Skandal Pelecehan Seksual Guncang FEB USU: 66 Mahasiswi Diduga Jadi Korban, Kampus Janjikan Sanksi Tegas

Oleh Danu Ilham July 10, 2026 2 hours lalu 0 komentar

Sebuah kabar mengejutkan datang dari Fakultas Ekonomi dan Bisnis Universitas Sumatera Utara (FEB USU). Dugaan kasus pelecehan seksual yang melibatkan salah satu mahasiswanya kini tengah menjadi sorotan publik. Informasi awal menyebutkan ada 66 mahasiswi yang diduga menjadi korban.

Kasus ini pertama kali mencuat dan viral di berbagai platform media sosial. Unggahan yang beredar menampilkan kesaksian para korban dan memicu kemarahan warganet. Pihak FEB USU sendiri telah merespons cepat isu yang berkembang ini.

Rektor USU, Muryanto Amin, melalui keterangan resminya, menyatakan keprihatinan mendalam atas dugaan pelecehan seksual tersebut. Ia menegaskan bahwa universitas tidak akan mentolerir segala bentuk kekerasan seksual.

“Kami sangat prihatin dan menyesalkan terjadinya dugaan kasus ini. Universitas Sumatera Utara berkomitmen penuh untuk menciptakan lingkungan akademik yang aman dan nyaman bagi seluruh civitas akademika,” ujar Rektor Muryanto Amin.

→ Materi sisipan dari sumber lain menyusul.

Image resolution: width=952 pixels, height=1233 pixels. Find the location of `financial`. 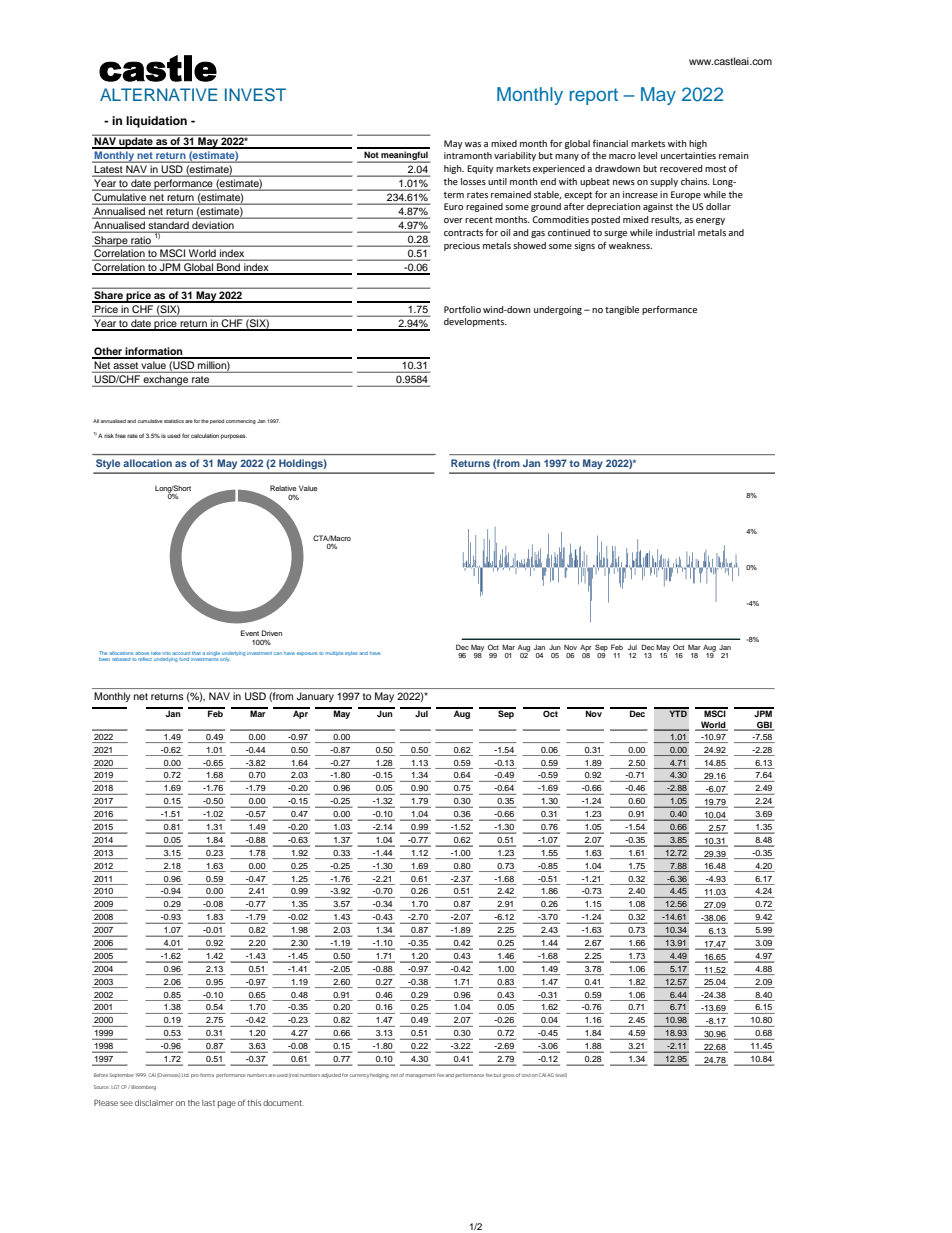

Pihak rektorat telah membentuk tim investigasi internal untuk mendalami laporan yang masuk. Proses penyelidikan akan dilakukan secara profesional dan transparan. Tujuannya adalah untuk mengumpulkan bukti-bukti yang kuat terkait dugaan pelanggaran yang dilakukan oleh oknum mahasiswa tersebut.

“Kami akan menindaklanjuti laporan ini dengan serius. Jika terbukti bersalah, pelaku akan dikenakan sanksi tegas sesuai dengan peraturan yang berlaku di universitas dan hukum yang berlaku,” tambahnya.

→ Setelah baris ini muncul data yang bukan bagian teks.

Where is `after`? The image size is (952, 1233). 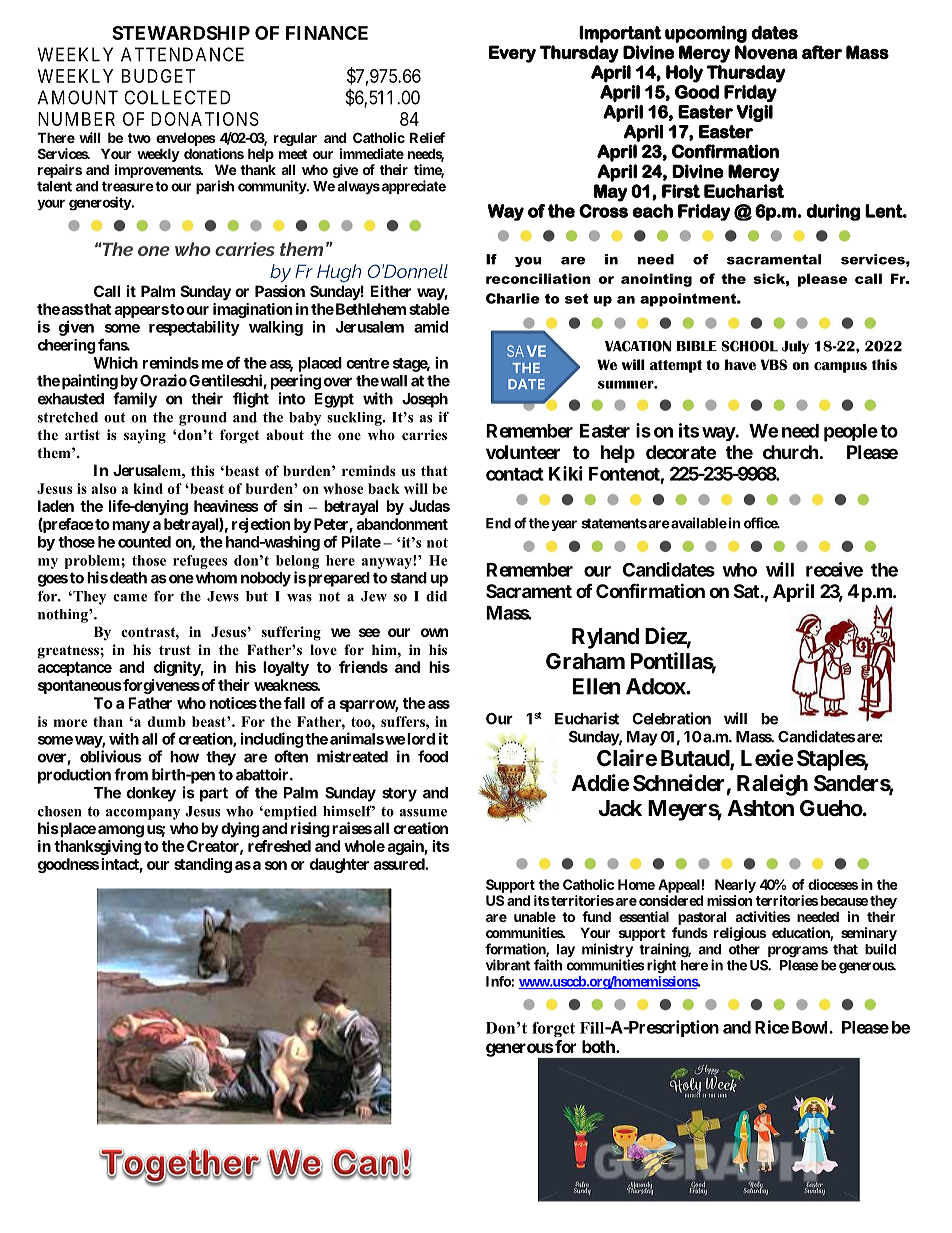 after is located at coordinates (822, 52).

Jumlah korban yang teridentifikasi sejauh ini mencapai 66 orang. Para korban diduga mengalami pelecehan dalam berbagai bentuk. Detail mengenai kronologi dan modus operandi pelaku masih dalam proses pendalaman oleh tim investigasi.

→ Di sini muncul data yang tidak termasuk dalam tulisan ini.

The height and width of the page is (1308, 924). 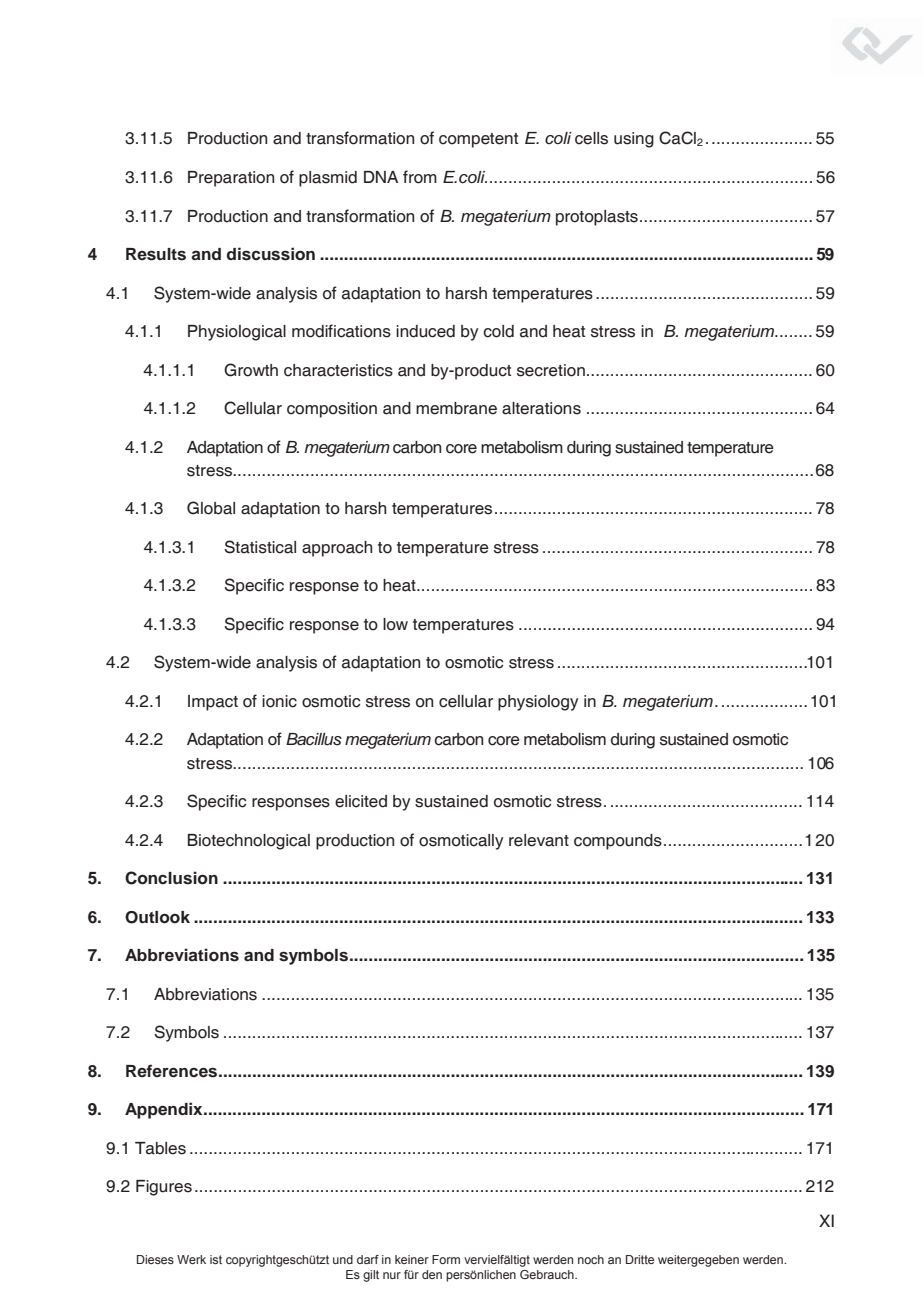 What do you see at coordinates (591, 138) in the page?
I see `cells` at bounding box center [591, 138].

Mahasiswa yang diduga melakukan pelecehan ini dilaporkan masih berstatus aktif di FEB USU. Pihak universitas berjanji akan menjaga kerahasiaan identitas para korban selama proses penyelidikan berlangsung demi melindungi mereka dari potensi tekanan atau intimidasi lebih lanjut.

Dukungan psikologis juga akan diberikan kepada para korban. FEB USU bekerja sama dengan unit layanan konseling universitas untuk memastikan para korban mendapatkan pendampingan yang memadai selama masa sulit ini.

Masyarakat luas, khususnya para alumni dan mahasiswa USU, menyambut baik respons cepat pihak kampus. Namun, mereka juga menuntut agar proses investigasi berjalan adil dan sanksi yang dijatuhkan benar-benar memberikan efek jera. Kasus ini diharapkan menjadi momentum untuk meningkatkan kesadaran dan pencegahan pelecehan seksual di lingkungan perguruan tinggi.